ISLAMABAD: The Federal Constitutional Court (FCC) was informed on Wednesday that the levy of tax on deemed income under Section 7E of the Income Tax Ordinance, 2001, is unconstitutional and should be struck down.
A two-member bench headed by Chief Justice Amin-ud-Din Khan heard a series of appeals arising from judgments of the Sindh, Lahore, Peshawar, and Islamabad High Courts regarding the validity of the tax introduced through the Finance Act, 2022.
Under Section 7E, immovable properties owned by a taxpayer—excluding the first property if not rented out, self-owned business premises, and agricultural land—are treated as if they generate rental income equal to 20% of their FBR-assessed value. This “deemed rent” is taxed at 5%, resulting in an effective annual levy of around 1% of the property’s FBR value.
Counsel for taxpayers Raashid Anwer argued that the levy is effectively a tax on the capital value of immovable assets and therefore falls outside the federal government’s constitutional taxing powers.
He maintained that the key question before the court is whether Section 7E can be justified under Entry 50 of the Fourth Schedule of the Constitution—relating to taxes on the capital value of assets—or under Entry 47, which covers taxes on income other than agricultural income.
According to the petitioner, the provision does not fit within either category and is therefore unconstitutional.
The counsel further argued that after the 18th Constitutional Amendment, Entry 50 was modified, reflecting legislative intent to exclude immovable property from federal taxation on capital value. He said this supports the view that Section 7E is beyond constitutional limits.
He also cited FBR Circular No. 3 of 2012, arguing that the Federal Board of Revenue itself acknowledged limitations on taxing the capital value of immovable property.
The petitioner further contended that Section 7E cannot be justified as an income tax because it applies even where no actual income is generated.

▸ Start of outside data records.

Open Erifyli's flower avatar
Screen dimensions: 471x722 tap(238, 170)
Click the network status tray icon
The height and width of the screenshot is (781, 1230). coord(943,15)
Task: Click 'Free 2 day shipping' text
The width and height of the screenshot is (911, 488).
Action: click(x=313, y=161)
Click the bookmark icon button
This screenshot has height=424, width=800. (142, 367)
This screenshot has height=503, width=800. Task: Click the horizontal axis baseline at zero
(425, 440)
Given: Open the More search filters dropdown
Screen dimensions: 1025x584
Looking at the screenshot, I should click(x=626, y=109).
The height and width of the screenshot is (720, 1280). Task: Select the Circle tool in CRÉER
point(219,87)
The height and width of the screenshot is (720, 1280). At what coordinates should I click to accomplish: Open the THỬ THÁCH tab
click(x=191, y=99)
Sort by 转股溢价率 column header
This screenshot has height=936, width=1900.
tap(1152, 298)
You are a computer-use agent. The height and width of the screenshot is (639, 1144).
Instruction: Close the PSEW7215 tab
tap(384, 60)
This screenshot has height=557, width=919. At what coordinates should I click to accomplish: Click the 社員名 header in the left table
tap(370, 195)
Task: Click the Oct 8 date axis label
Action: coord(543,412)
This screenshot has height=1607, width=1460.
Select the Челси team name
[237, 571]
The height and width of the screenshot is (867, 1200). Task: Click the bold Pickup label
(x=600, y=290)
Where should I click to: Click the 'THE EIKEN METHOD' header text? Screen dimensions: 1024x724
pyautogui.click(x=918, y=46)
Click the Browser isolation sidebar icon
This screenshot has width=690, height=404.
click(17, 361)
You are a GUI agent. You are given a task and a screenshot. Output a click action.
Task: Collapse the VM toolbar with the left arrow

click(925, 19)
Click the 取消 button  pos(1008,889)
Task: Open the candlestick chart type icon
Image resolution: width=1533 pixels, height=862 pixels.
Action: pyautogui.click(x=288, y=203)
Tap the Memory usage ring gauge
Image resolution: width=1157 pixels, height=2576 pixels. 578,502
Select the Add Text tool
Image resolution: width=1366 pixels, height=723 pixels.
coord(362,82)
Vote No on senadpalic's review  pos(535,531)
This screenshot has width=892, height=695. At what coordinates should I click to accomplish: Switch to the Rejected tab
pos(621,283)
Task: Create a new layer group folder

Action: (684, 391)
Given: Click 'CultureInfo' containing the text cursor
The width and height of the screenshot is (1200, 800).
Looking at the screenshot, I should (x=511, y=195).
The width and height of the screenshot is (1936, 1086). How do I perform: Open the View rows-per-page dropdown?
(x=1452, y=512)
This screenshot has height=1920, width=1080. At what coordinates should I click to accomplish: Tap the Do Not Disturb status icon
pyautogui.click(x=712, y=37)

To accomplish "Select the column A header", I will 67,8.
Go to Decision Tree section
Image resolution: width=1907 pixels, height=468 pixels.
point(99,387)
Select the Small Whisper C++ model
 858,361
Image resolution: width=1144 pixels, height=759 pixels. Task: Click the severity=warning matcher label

He argued that excluding rented or income-generating properties while taxing idle assets highlights that the provision is not a genuine income tax but a disguised levy on ownership.
Referring to the Supreme Court’s decision in the Elahi Cotton case, he argued that while deemed taxation has been upheld in certain contexts, it must be tied to real economic activity and cannot arbitrarily treat non-income assets as income-generating.
The court is expected to further examine constitutional arguments surrounding the scope of federal taxing powers and the validity of deeming provisions under income tax law.